People may betray themselves, gradually, at certain key points of life, moments of decision that come quietly and without announcement, and choosing the lesser dream one chooses the less of oneself. Yet he knows that he gave up on something invisible but essential to him and to him only. After each of these decisions of playing down life, cold creeps in and stays. Then one adjusts quietly to a colder world, that is, to a colder self living in a belittled world. Life seems then like an infinite desert where the currents of passions are being drained in the order of day. The decisions taken without a full heart, for the wrong reasons and for the dreams of others who had reality and unfulfilled dreams of their own. Failing them and failing one's self, and keeping on pretending more or less successfully that it was a fulfilment. And then the gravity of days that follow, when one has a lifetime of consequences to look toward to, in open joy or in clandestine misery.

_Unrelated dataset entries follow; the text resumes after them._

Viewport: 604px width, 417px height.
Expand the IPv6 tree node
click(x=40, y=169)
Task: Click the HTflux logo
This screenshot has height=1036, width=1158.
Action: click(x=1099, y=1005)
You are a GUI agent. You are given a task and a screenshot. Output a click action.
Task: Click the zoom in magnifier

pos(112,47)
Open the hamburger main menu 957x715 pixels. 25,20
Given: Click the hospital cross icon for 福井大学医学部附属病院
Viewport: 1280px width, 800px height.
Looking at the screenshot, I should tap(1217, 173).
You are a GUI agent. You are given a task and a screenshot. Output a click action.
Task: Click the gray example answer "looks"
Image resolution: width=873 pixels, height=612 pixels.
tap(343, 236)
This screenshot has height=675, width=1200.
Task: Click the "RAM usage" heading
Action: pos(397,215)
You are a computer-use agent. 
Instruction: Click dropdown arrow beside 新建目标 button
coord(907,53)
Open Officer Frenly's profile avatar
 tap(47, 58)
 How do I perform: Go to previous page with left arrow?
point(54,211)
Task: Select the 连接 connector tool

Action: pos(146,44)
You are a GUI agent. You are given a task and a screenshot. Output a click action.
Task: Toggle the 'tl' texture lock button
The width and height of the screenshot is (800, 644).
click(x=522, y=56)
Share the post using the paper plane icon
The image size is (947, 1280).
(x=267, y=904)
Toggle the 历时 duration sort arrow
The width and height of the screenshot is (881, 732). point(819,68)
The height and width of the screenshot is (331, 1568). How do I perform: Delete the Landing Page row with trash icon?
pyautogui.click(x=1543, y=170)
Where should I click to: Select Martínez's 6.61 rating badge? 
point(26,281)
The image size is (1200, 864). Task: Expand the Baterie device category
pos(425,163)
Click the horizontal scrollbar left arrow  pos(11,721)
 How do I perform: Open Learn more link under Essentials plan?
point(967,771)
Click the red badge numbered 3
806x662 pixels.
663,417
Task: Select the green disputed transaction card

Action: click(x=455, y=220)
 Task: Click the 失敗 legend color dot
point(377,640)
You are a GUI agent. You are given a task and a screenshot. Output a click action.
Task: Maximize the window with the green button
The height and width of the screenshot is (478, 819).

The latter seemed to have followed the key decisions in this man's life. He knew that this was the consequence of his having brought life choices with half a heart, due to circumstances and for the sake of following the rhythm of society. His occasional happiness was mainly based on forgetting himself.

Ad yet, when he asked himself what else he would do at the decisive moments of the past, he still could not find a probable answer. He was unable to imagine himself any different than he was already. And although he was in love more than he ever though capable of, he could not change his core of continuity. Continuity that seemed like an inviolable tablet of commands that repeated one thing: "Change is violence where everyone gets hurt. Harm not. What was must be."

He was willing to do things right; he knew he was imperfect, but he did not know how deeply imperfect he was. His lover herself was not a perfect being. She was a symptom of his love and not its spring. She was sometimes weak and frightened, sometimes petty and overemotional, but he loved her, like one loves the sun.

"You would never decide, would you?"

"I cannot," he said, "I cannot make a decision at this time."

"I understand."

"I hope you do," he said warmly, but with a tremble of disbelief in his voice. "I am awfully sorry that I cannot help you now."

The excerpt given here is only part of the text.